= Beginning of Section =

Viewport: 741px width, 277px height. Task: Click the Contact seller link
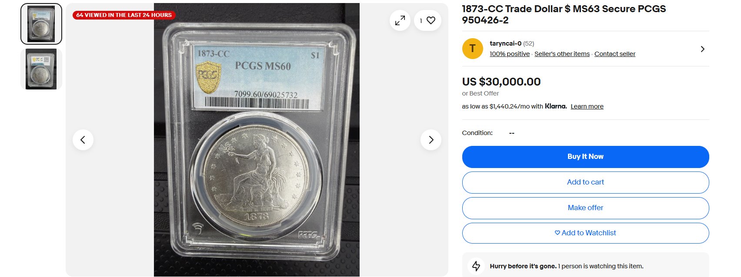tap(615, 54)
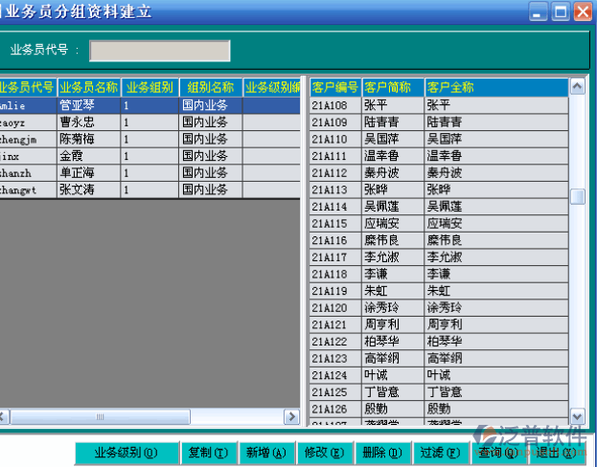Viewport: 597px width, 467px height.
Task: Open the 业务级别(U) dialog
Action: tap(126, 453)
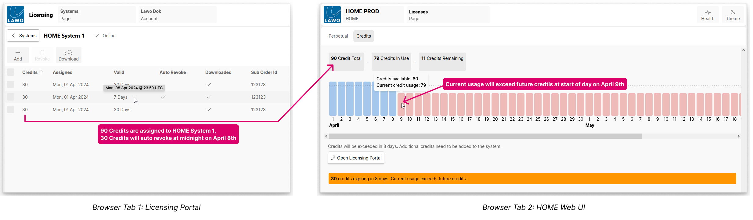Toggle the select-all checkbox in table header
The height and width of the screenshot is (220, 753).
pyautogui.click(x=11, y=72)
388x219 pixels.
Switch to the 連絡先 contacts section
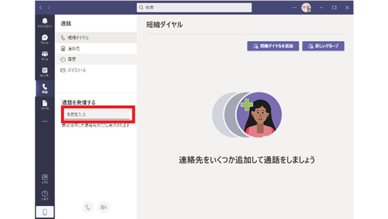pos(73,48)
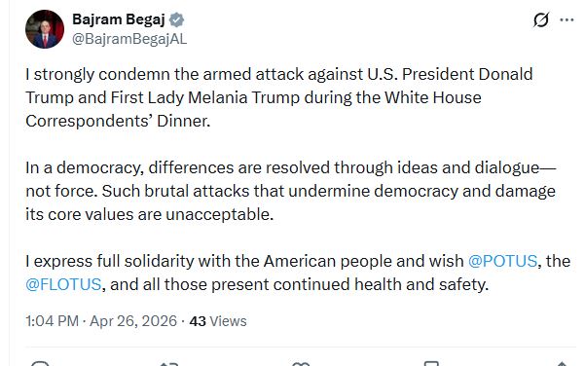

= End of Section =

Line by line, reproduce the material above exactly, leaving each picture out.

**Solution to this problem:**
Viewport: 741px width, 277px height. Task: Click the Contact seller link
tap(615, 54)
Viewport: 597px width, 467px height.
Task: Open the 业务级别(U) dialog
Action: tap(126, 453)
Toggle the select-all checkbox in table header
The height and width of the screenshot is (220, 753).
pyautogui.click(x=11, y=72)
388x219 pixels.
Switch to the 連絡先 contacts section
pos(73,48)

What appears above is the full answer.